» Given task 1
Please repeat the rows in Block 1 exactly, but leave out the pictures.

» Source document
--

In this post, we’ll deep dive into JuiceFS CSI Driver’s architecture, the limitations in conventional troubleshooting of JuiceFS CSI Driver, the installation and features of JuiceFS CSI Dashboard, and our future plans.
JuiceFS CSI Driver’s architecture
JuiceFS CSI Driver adheres to the CSI specification, implementing the interface between container orchestration systems and the JuiceFS file system. In Kubernetes, JuiceFS can be provided to pods in the form of PersistentVolumes (PVs). The typical components of JuiceFS CSI Driver include:
- JuiceFS CSI Controller (StatefulSet)
- JuiceFS CSI Node Service (DaemonSet)
You can view the components using kubectl:
$ kubectl -n kube-system get pod -l app.kubernetes.io/name=juicefs-csi-driver
NAME READY STATUS RESTARTS AGE
juicefs-csi-controller-0 2/2 Running 0 141d
juicefs-csi-node-8rd96 3/3 Running 0 141d
JuiceFS CSI Driver runs in the container mount (mount pod) mode by default, meaning the JuiceFS client runs in independent pods. The architecture is as follows:
When there are actively used JuiceFS PVs in the Kubernetes cluster, you can view the mount pods that are providing services:
$ kubectl -n kube-system get pod -l app.kubernetes.io/name=juicefs-mount
NAME READY STATUS RESTARTS AGE
juicefs-minikube-pvc-883d8aef-691c-49af-b9dc-bbe8f57b1e36-ilenem 1/1 Running 1 (14d ago) 14d
juicefs-minikube-pvc-9a37fd2c-54ac-441a-8498-6c7622a1ef6b-cnojjs 1/1 Running 0 14d
Limitations in conventional JuiceFS CSI Driver troubleshooting
While the CSI specification provides powerful cloud-based data management capabilities, the highly abstracted interfaces and decentralized deployment of system components pose significant challenges for troubleshooting. Typically, kubectl or Kubernetes' built-in dashboard is used for CSI driver-related issue troubleshooting. However, these tools, apart from resource charts, offer similar functionalities. Here, we demonstrate the troubleshooting steps using kubectl.

--

» Given records
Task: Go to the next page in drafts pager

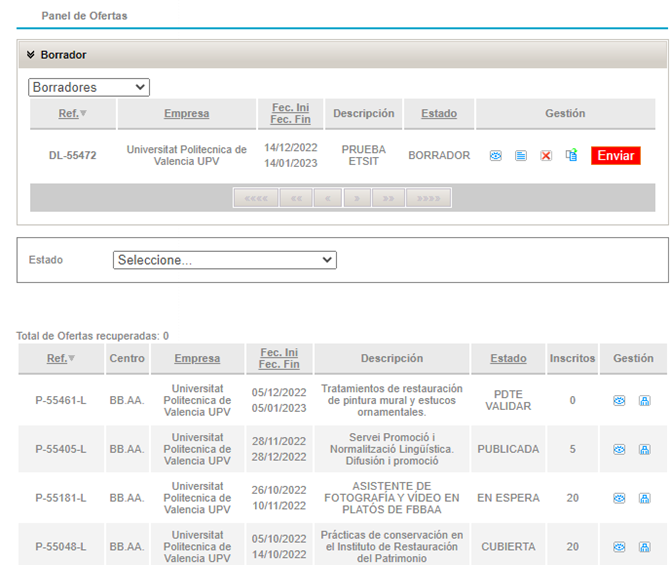Action: [x=357, y=198]
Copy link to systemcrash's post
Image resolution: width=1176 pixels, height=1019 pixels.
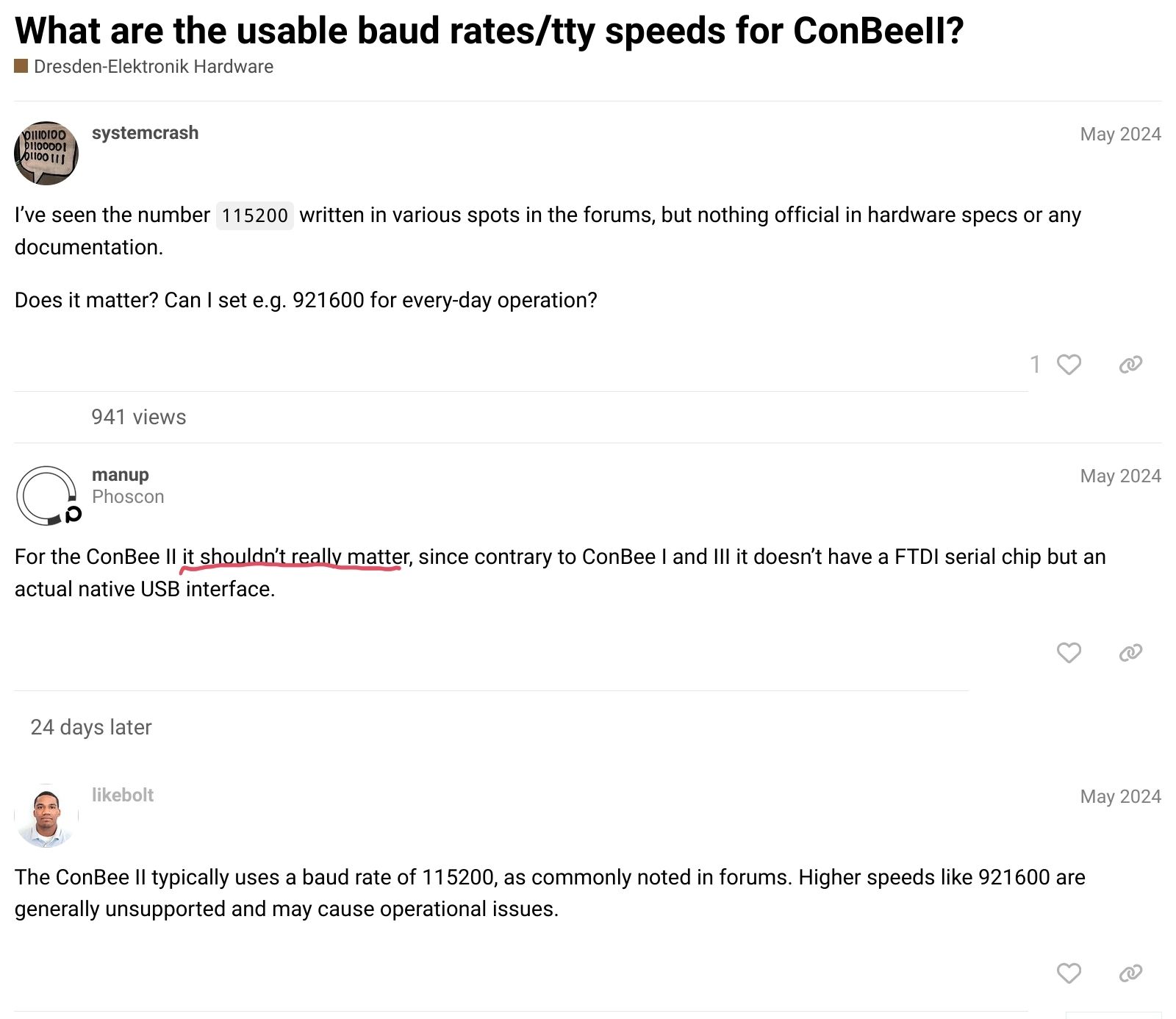click(1130, 365)
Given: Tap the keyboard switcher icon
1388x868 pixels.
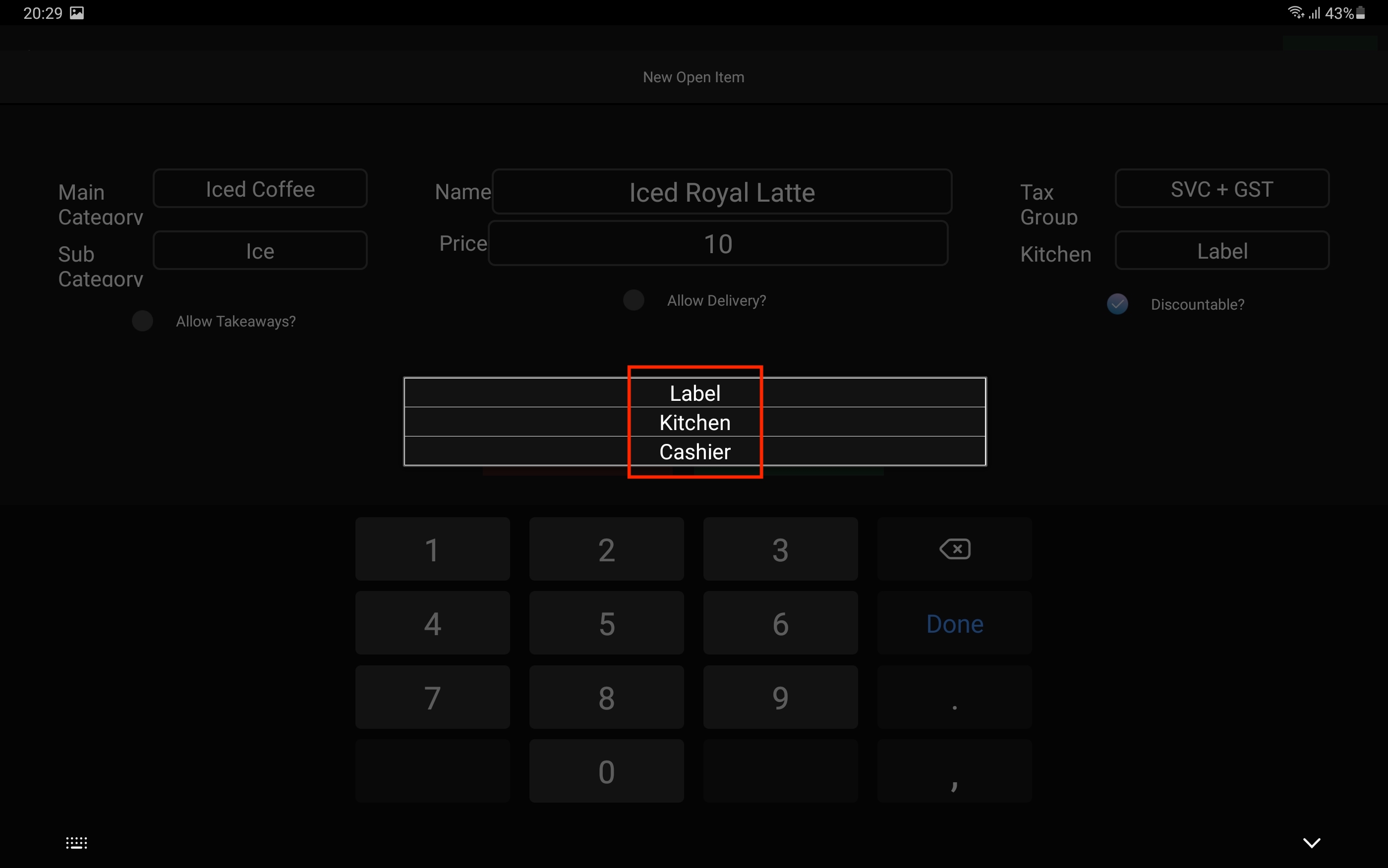Looking at the screenshot, I should tap(76, 843).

--

» Given task 2
Update the JuiceFS CSI Driver post from "In this post, we’ll" up to and including "CSI Controller (StatefulSet)", putting "container platforms" wherever "container orchestration systems" appears.

» Full response 1
Task: Go to the next page in drafts pager

Action: [x=357, y=198]
Copy link to systemcrash's post
Image resolution: width=1176 pixels, height=1019 pixels.
click(1130, 365)
Given: Tap the keyboard switcher icon
1388x868 pixels.
Looking at the screenshot, I should tap(76, 843).

» Full response 2
In this post, we’ll deep dive into JuiceFS CSI Driver’s architecture, the limitations in conventional troubleshooting of JuiceFS CSI Driver, the installation and features of JuiceFS CSI Dashboard, and our future plans.
JuiceFS CSI Driver’s architecture
JuiceFS CSI Driver adheres to the CSI specification, implementing the interface between container platforms and the JuiceFS file system. In Kubernetes, JuiceFS can be provided to pods in the form of PersistentVolumes (PVs). The typical components of JuiceFS CSI Driver include:
- JuiceFS CSI Controller (StatefulSet)